If I have X cores on my machine and I start X threads. Let's assume for the sake of argument that each thread is completely separated in terms of the memory, hdd, etc it uses. Is the OS going to know to send each thread to a core or do more time slicing on one core for multiple threads. What the question boils down to, is if I have X cores and my program must do independent calculations, should I start X threads, will they each get piped to a core, or is the presumption that because I have X cores I can start X threads completely wrong? I'm thinking it is. This is with C# --
I guess this might depend on platform and OS. From my experience, with a C++ console application on Linux, using X threads on X cores is exactly the right thing if you need to squeeze out as much performance as possible from a machine. However, note that any concurrent task (including GUI) will eat out of CPU time available to your program. But on a dedicated server without GUI I had each core 99-100% used exclusively by my program.
Since C# uses native threads, I feel I can comment, even though my experience is mostly with Java (on Windows). In general, the OS will try to balance the load, so if you max out a core with a computationally intensive task on one thread, then few threads will be scheduled on that core.
I recently wrote some cpu-intensive multi-threaded code using a task framework, where the work is broken into small tasks and fed to N queues. Each queue is owned by a thread. I got roughtly linear speed up as I increased the number of threads from 1..X where X was the number of cores.
So in general, the answer is yes, you can expect the OS to do the right thing, especially as the number of threads increase and approaches the number of cores.
I'm going to say no...
The .NET team introduced the TPL to explicitly delegate thread execution to utilize multiple cores. Windows Vista didn't have much intelligence built in to support the OS delegating threads to multiple cores. I'm not suprised to see this improvement in the .NET framework(4.0) considering that Windows 7 has much improved support for multiple cores.
It would entirely depend on how much work each thread is going to do. If you were to start up 4 threads on a 4-core machine and simply run a tight loop then it is most likely going to consume 100% of total CPU time.
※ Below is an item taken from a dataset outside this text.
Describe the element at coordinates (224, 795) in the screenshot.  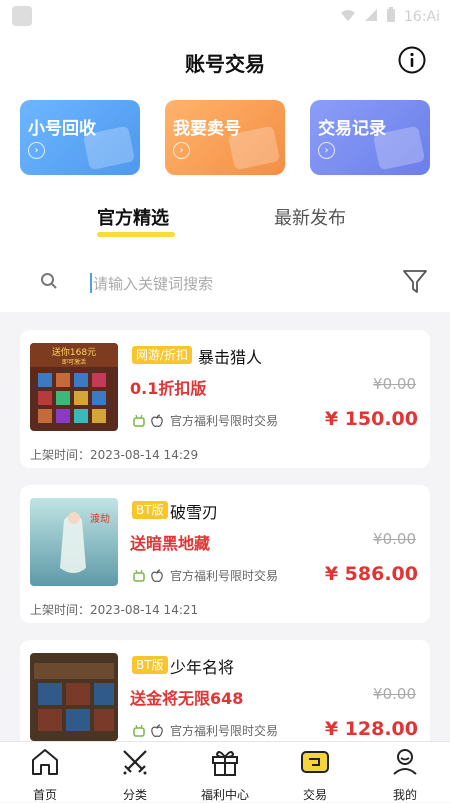
I see `nav-welfare-label: 福利中心` at that location.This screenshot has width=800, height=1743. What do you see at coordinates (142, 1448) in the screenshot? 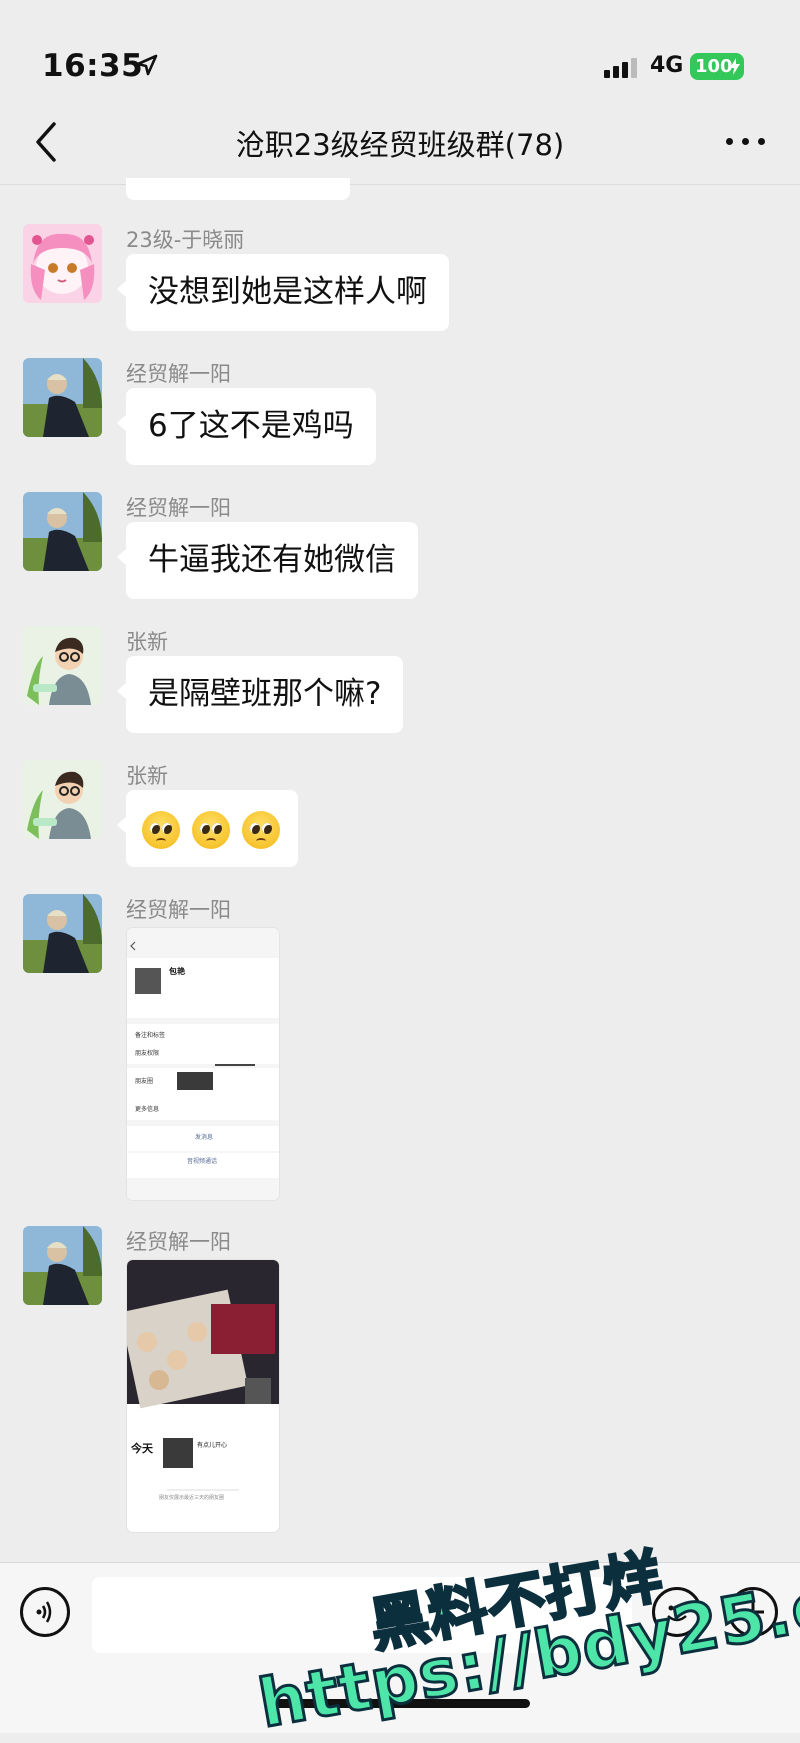
I see `moments-today-label: 今天` at bounding box center [142, 1448]. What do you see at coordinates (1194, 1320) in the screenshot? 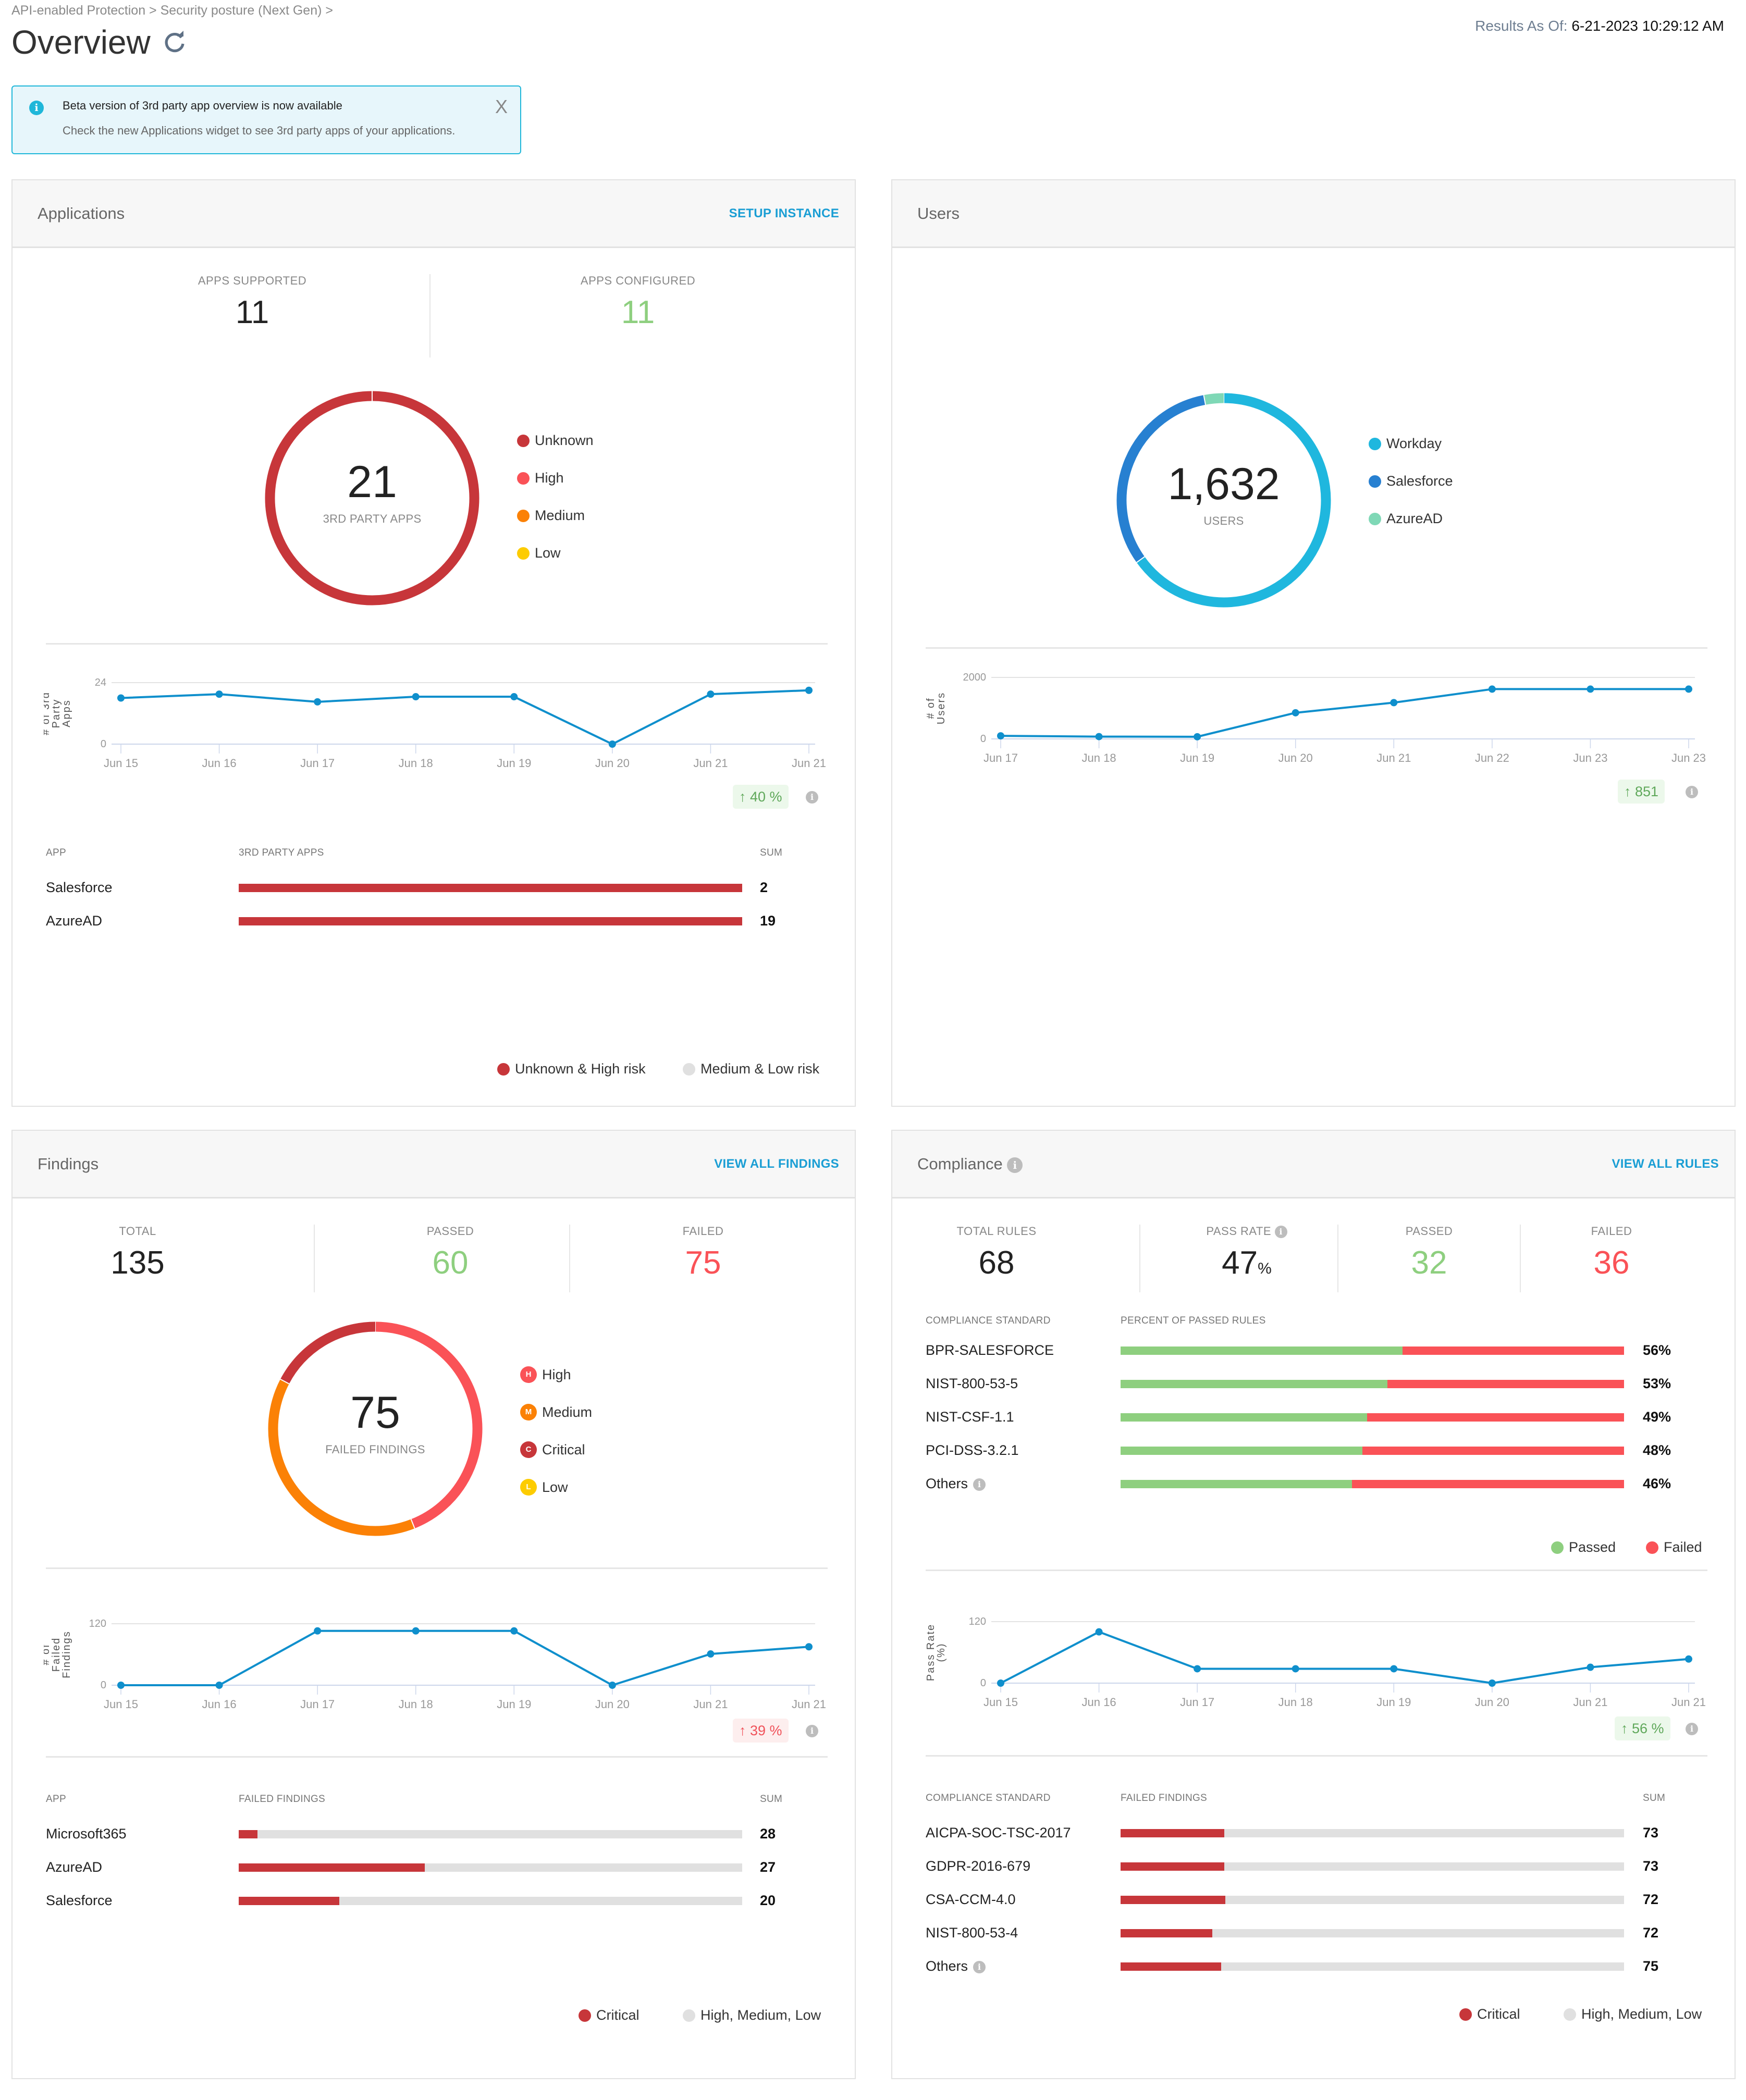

On the wider question of whether, given k threads and k cores, the OS will automatically schedule each thread 0->k-1 on the core 0->k-1, then this cannot be guaranteed. In general, once a thread is about to be scheduled to run, it will be allocated to the next available CPU. However, the OS will, I believe, be intelligent, and will try to reuse the same core that the thread previously ran on, given that thread local data is likely to be cached on that core. However, that said, in today's world of shared processor caches, this won't be a prerequisite for good thread scheduling.
You can influence a thread's affinity for a given core by calling the SetProcessorAffinity() method. However, I tend to shy away from doing this, because the OS is generally pretty good at getting your threads right.
CAUTION
There are some interesting issues with non-uniform memory access across multiple threads that will cause threads to block each other even where there is no locking involved.
Let's say that you have a large array of values and you want n threads to operate on them. You must ensure that each thread accesses data that is on a separate cache line to data accessed by other threads - a low-level issue that is not something that .Net programmers (but those who grew up on C++ or lower level platforms) are used to dealing with.
The problem is excellently demonstrated in this article from MSDN magazine. It makes for fascinating reading.
Typically it's up to the OS scheduler to assign the tasks to the executing cores. Let N be number of your tasks to run and X be number of execution cores.
If N < X your machine resources will not be fully employed, unless you have other tasks running. if N >= X it's OS's "best intent" to load balance the threads between all available cores. In reality you can't guarantee that all tasks will run on separate cores unless you enforce affinity on each task thread. Matter fact if you have the older OS that doesn't understand SMT processors it will get fooled and can allocate multiple tasks per single core while other cores might be idling.